Source records -
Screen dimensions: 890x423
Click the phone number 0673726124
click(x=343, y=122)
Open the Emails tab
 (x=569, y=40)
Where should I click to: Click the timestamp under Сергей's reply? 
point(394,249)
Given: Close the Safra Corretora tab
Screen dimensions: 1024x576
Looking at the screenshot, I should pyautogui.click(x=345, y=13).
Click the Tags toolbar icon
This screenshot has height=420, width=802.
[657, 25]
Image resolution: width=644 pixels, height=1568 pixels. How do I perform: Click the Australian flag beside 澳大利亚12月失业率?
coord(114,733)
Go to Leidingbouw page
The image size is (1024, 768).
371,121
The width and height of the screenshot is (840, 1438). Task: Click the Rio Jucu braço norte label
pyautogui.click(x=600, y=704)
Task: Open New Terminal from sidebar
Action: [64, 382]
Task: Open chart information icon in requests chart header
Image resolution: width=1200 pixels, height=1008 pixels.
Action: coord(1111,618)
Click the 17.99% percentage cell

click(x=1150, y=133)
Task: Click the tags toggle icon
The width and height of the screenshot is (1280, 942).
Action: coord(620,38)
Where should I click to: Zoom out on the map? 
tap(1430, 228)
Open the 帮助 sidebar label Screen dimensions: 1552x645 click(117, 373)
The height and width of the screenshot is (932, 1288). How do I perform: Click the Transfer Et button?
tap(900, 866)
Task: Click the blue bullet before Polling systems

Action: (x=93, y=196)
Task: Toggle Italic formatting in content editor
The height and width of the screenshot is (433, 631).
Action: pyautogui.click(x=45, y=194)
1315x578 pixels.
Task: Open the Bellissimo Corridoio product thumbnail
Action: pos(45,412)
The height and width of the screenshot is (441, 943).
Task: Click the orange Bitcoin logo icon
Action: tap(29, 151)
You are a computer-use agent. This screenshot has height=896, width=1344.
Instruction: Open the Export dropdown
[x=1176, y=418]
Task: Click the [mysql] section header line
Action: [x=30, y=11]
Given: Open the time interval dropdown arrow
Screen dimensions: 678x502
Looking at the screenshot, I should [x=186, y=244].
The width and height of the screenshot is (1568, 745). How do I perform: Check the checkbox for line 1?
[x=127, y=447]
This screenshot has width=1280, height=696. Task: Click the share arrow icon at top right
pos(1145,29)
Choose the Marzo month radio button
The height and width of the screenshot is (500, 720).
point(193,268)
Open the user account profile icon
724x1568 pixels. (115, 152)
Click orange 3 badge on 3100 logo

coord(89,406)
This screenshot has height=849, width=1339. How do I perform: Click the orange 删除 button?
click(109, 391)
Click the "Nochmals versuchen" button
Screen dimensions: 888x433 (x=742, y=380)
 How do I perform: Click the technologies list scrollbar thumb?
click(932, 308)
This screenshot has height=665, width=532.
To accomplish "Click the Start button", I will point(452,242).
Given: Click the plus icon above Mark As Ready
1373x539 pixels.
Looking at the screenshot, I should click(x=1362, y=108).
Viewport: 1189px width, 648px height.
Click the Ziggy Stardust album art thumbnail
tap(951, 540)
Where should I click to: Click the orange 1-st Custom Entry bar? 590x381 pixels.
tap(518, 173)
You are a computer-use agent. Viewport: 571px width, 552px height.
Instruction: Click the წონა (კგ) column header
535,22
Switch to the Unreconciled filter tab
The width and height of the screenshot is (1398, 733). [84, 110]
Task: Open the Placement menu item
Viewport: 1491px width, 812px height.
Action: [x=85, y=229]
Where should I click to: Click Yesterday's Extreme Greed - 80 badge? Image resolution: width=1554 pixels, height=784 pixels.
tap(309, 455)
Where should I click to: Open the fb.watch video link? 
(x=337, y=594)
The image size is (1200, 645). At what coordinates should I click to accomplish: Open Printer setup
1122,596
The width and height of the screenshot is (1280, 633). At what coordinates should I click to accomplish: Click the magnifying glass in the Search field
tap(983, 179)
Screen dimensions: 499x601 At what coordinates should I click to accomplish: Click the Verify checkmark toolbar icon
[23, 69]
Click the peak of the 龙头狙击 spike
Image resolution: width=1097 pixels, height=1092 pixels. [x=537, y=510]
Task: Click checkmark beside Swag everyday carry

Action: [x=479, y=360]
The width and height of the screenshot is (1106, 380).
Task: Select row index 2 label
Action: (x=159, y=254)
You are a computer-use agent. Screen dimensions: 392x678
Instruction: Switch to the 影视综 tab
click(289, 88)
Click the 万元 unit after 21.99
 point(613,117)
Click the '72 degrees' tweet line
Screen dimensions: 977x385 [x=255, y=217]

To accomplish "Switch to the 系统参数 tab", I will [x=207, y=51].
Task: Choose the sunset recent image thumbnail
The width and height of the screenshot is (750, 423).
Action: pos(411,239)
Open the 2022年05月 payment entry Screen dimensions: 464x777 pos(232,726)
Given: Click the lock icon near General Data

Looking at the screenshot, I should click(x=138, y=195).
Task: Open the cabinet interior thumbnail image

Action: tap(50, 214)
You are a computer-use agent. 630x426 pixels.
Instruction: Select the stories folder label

Exercise prompt -
Copy the lines of the listing exactly. Skip none.

Result below -
Screen dimensions: 890x423
Click the phone number 0673726124
click(x=343, y=122)
Open the Emails tab
 (x=569, y=40)
Where should I click to: Click the timestamp under Сергей's reply? 
point(394,249)
Given: Close the Safra Corretora tab
Screen dimensions: 1024x576
Looking at the screenshot, I should pyautogui.click(x=345, y=13).
Click the Tags toolbar icon
This screenshot has height=420, width=802.
[657, 25]
Image resolution: width=644 pixels, height=1568 pixels. How do I perform: Click the Australian flag beside 澳大利亚12月失业率?
coord(114,733)
Go to Leidingbouw page
The image size is (1024, 768).
371,121
The width and height of the screenshot is (840, 1438). Task: Click the Rio Jucu braço norte label
pyautogui.click(x=600, y=704)
Task: Open New Terminal from sidebar
Action: [64, 382]
Task: Open chart information icon in requests chart header
Image resolution: width=1200 pixels, height=1008 pixels.
Action: coord(1111,618)
Click the 17.99% percentage cell

click(x=1150, y=133)
Task: Click the tags toggle icon
The width and height of the screenshot is (1280, 942).
Action: coord(620,38)
Where should I click to: Zoom out on the map? 
tap(1430, 228)
Open the 帮助 sidebar label Screen dimensions: 1552x645 click(117, 373)
The height and width of the screenshot is (932, 1288). How do I perform: Click the Transfer Et button?
tap(900, 866)
Task: Click the blue bullet before Polling systems

Action: (x=93, y=196)
Task: Toggle Italic formatting in content editor
The height and width of the screenshot is (433, 631).
Action: pyautogui.click(x=45, y=194)
1315x578 pixels.
Task: Open the Bellissimo Corridoio product thumbnail
Action: pos(45,412)
The height and width of the screenshot is (441, 943).
Task: Click the orange Bitcoin logo icon
Action: tap(29, 151)
You are a computer-use agent. This screenshot has height=896, width=1344.
Instruction: Open the Export dropdown
[x=1176, y=418]
Task: Click the [mysql] section header line
Action: [x=30, y=11]
Given: Open the time interval dropdown arrow
Screen dimensions: 678x502
Looking at the screenshot, I should [x=186, y=244].
The width and height of the screenshot is (1568, 745). How do I perform: Check the checkbox for line 1?
[x=127, y=447]
This screenshot has width=1280, height=696. Task: Click the share arrow icon at top right
pos(1145,29)
Choose the Marzo month radio button
The height and width of the screenshot is (500, 720).
point(193,268)
Open the user account profile icon
724x1568 pixels. (115, 152)
Click orange 3 badge on 3100 logo

coord(89,406)
This screenshot has height=849, width=1339. How do I perform: Click the orange 删除 button?
click(109, 391)
Click the "Nochmals versuchen" button
Screen dimensions: 888x433 (x=742, y=380)
 How do I perform: Click the technologies list scrollbar thumb?
click(932, 308)
This screenshot has height=665, width=532.
To accomplish "Click the Start button", I will point(452,242).
Given: Click the plus icon above Mark As Ready
1373x539 pixels.
Looking at the screenshot, I should click(x=1362, y=108).
Viewport: 1189px width, 648px height.
Click the Ziggy Stardust album art thumbnail
tap(951, 540)
Where should I click to: Click the orange 1-st Custom Entry bar? 590x381 pixels.
tap(518, 173)
You are a computer-use agent. Viewport: 571px width, 552px height.
Instruction: Click the წონა (კგ) column header
535,22
Switch to the Unreconciled filter tab
The width and height of the screenshot is (1398, 733). [84, 110]
Task: Open the Placement menu item
Viewport: 1491px width, 812px height.
Action: [x=85, y=229]
Where should I click to: Click Yesterday's Extreme Greed - 80 badge? Image resolution: width=1554 pixels, height=784 pixels.
tap(309, 455)
Where should I click to: Open the fb.watch video link? 
(x=337, y=594)
The image size is (1200, 645). At what coordinates should I click to accomplish: Open Printer setup
1122,596
The width and height of the screenshot is (1280, 633). At what coordinates should I click to accomplish: Click the magnifying glass in the Search field
tap(983, 179)
Screen dimensions: 499x601 At what coordinates should I click to accomplish: Click the Verify checkmark toolbar icon
[23, 69]
Click the peak of the 龙头狙击 spike
Image resolution: width=1097 pixels, height=1092 pixels. [x=537, y=510]
Task: Click checkmark beside Swag everyday carry

Action: [x=479, y=360]
The width and height of the screenshot is (1106, 380).
Task: Select row index 2 label
Action: (x=159, y=254)
You are a computer-use agent. Screen dimensions: 392x678
Instruction: Switch to the 影视综 tab
click(289, 88)
Click the 万元 unit after 21.99
 point(613,117)
Click the '72 degrees' tweet line
Screen dimensions: 977x385 [x=255, y=217]

To accomplish "Switch to the 系统参数 tab", I will [x=207, y=51].
Task: Choose the sunset recent image thumbnail
The width and height of the screenshot is (750, 423).
Action: pos(411,239)
Open the 2022年05月 payment entry Screen dimensions: 464x777 pos(232,726)
Given: Click the lock icon near General Data

Looking at the screenshot, I should click(x=138, y=195).
Task: Open the cabinet interior thumbnail image

Action: tap(50, 214)
You are a computer-use agent. 630x426 pixels.
Instruction: Select the stories folder label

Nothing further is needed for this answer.